# Lucid Dreaming > Attaining Lucidity > Induction Techniques >  >  THWIILD - awesome new technique

## Fly_by_Night

THWIILD - The Hell With It Induced Lucid Dream


This is a *newly discovered technique* that has yielded real results. If you find yourself frustrated, impatient, tired of trying and trying :Bang head: , don´t get anywhere with WILD, DILD, MILD, FILD, DEILD, VILD, WEIRD,WIRED, and any other XXXILD out there, this might work for you. Go ahead and get ready to do your favorite *non-working technique*. Try it again, make sure you get excited, motivated, spend the whole day expecting and intending to lucid dream. Do whatever exercises you regularly do during the day, whether it be: 1253.7 reality checks, ADA, AIDS, ESA (every second awareness), EMSA (every mili-second awareness), mindfullness, mindlessness, restlessness, Dream Yoga, Dream Yogi Bear, meditation, masturbation.....whatever.

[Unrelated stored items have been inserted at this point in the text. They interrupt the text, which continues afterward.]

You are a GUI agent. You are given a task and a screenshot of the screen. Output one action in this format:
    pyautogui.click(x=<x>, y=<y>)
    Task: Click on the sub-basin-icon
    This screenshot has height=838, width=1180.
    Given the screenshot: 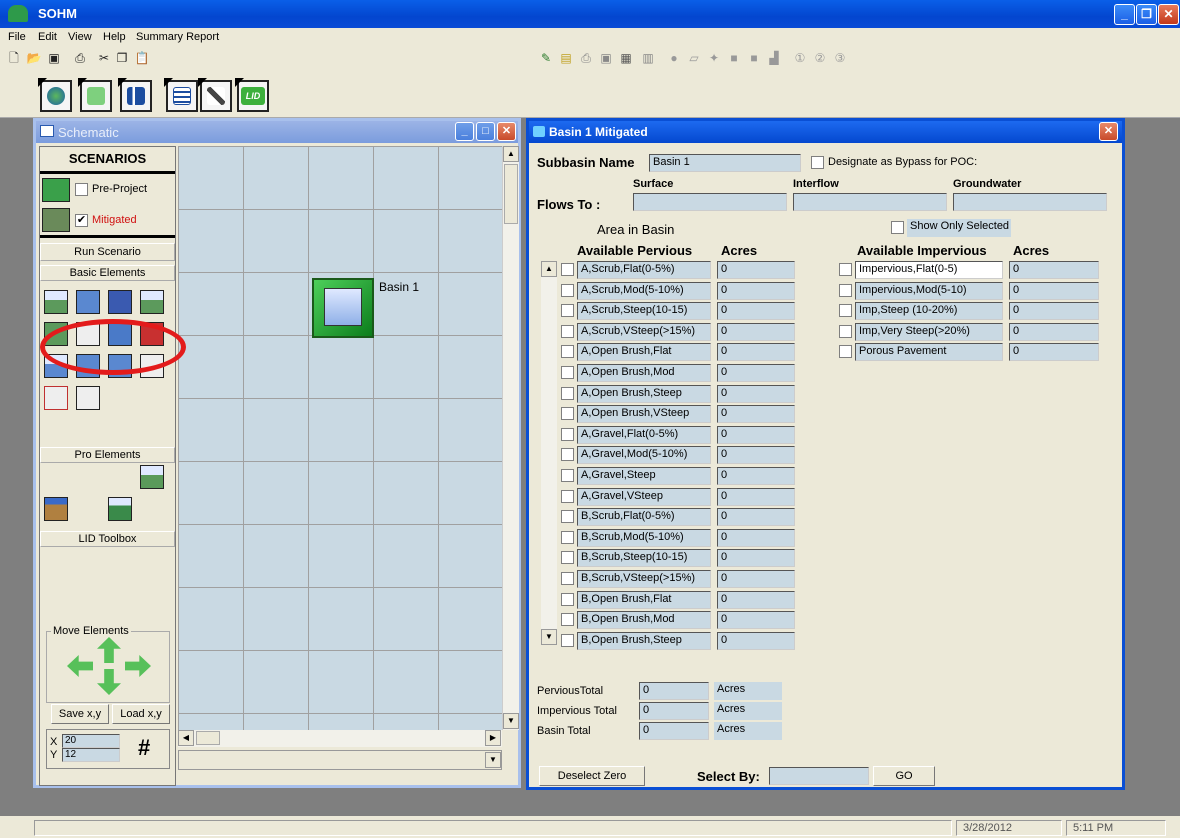 What is the action you would take?
    pyautogui.click(x=152, y=302)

Then go ahead and do your favorite non-working technique, maybe with WBTB, or WPBTB (wake, pee, back to bed), whatever. DO IT! Put all your effort into it one more time. Then after trying and it *DOES NOT WORK*, try a little more, push until you just *can´t stand it*  :Mad: anymore. The more genuinely frustrated you are the better, and then suddenly just yell, (you have to yell, ....careful with roomates and significant others), yell *"THE HELL WITH IT!!!!!!!!!!"* Just turn around, give in to that rollover signal, kiss it, marry it and *go to sleep*. Then ........something will happen...... :armflap: 

I have 100% success with this newly discovered technique, 2/2.  ::silly:: . So there.

----------


## Sageous

Well said, Fly_by_Night, well said!

Let me tell you a little secret: That technique you describe -- including the shouting -- is how a vast chunk of my LD's came into being, even these days.

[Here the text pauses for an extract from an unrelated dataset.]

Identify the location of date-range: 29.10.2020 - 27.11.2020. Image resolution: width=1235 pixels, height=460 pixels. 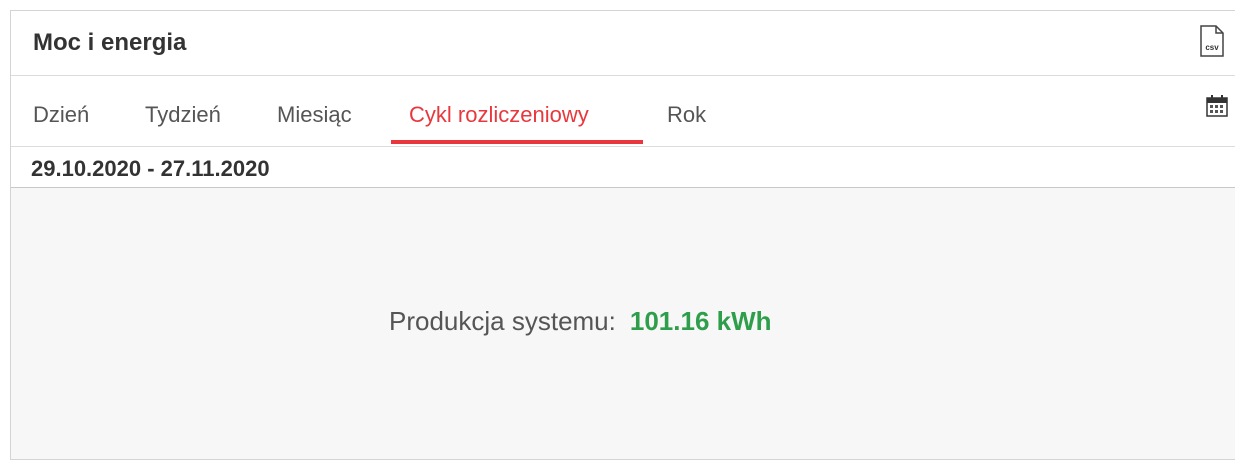
(150, 168).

I keep meaning to start a thread (or write a book) about the rarely discussed fact that techniques don't work and why they don't work, and that post would be a great opener.  Techniques have their value, but in the end lucidity is all about mindset, and techniques are just gravy (or, often, distractions).  If your head is in the right place, lucidity will come, and often it will come long after you've thrown in the towel on your latest __ILD attempt.

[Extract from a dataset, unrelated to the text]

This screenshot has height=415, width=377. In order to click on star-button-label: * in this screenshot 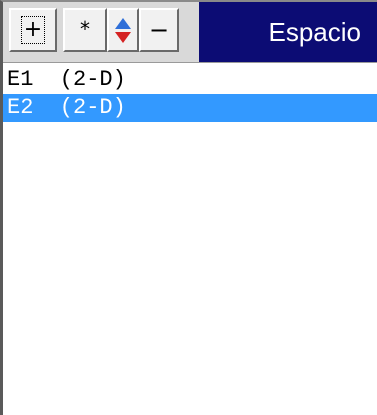, I will do `click(85, 29)`.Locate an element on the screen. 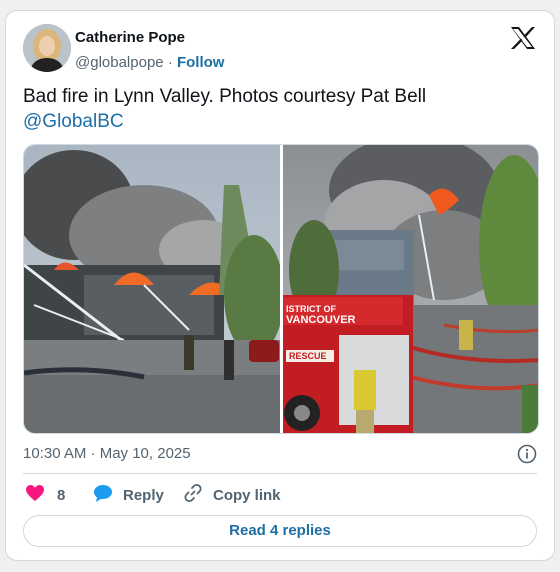  mention-link: @GlobalBC is located at coordinates (278, 122).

You may have only been kidding, but I think you really hit the nail right on the head.

Toward 3/3....

----------


## lucidbunnie

I don't even try to do the various ~ILDs. I get lucid in dreams spontaneously which so happens to be DILD and I chain dream which so happens to be called DEILD. ^^'

----------


## Fly_by_Night

Sageous, yes please write a book or a least some relevant threads. I wrote the post as a result of real experiences and realization,... the tongue in cheek.... just for fun.

----------